### WORK INSTRUCTIONS
Retype the text of the records below word for word, without the pictures.
-------- MATERIAL FOR THIS EXERCISE --------
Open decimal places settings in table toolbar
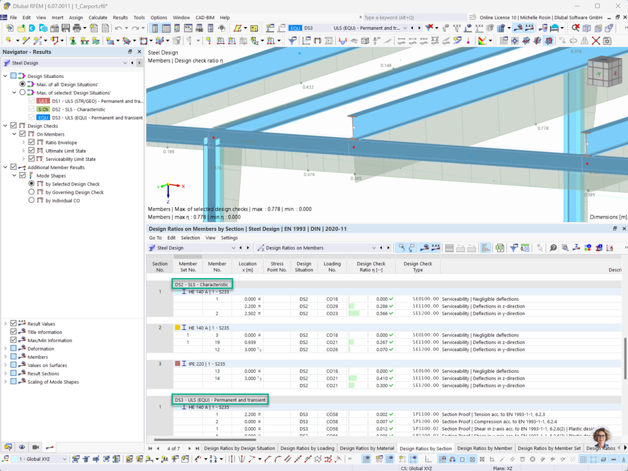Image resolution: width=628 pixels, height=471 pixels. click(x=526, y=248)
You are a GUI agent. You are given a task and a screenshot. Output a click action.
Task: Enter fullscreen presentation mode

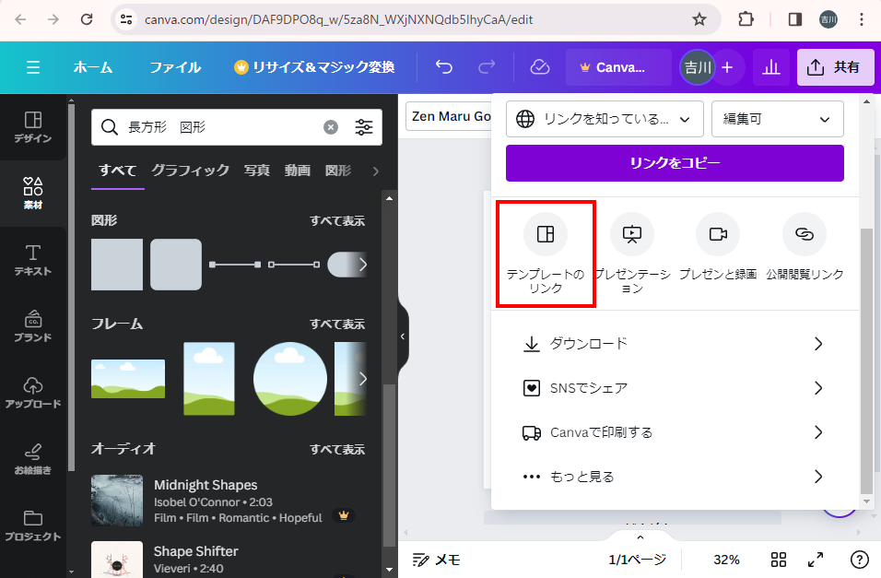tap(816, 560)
--------
### COMPLETE OUTPUT
Open decimal places settings in table toolbar
Image resolution: width=628 pixels, height=471 pixels. click(x=526, y=248)
You are a GUI agent. You are given a task and a screenshot. Output a click action.
Task: Enter fullscreen presentation mode

tap(816, 560)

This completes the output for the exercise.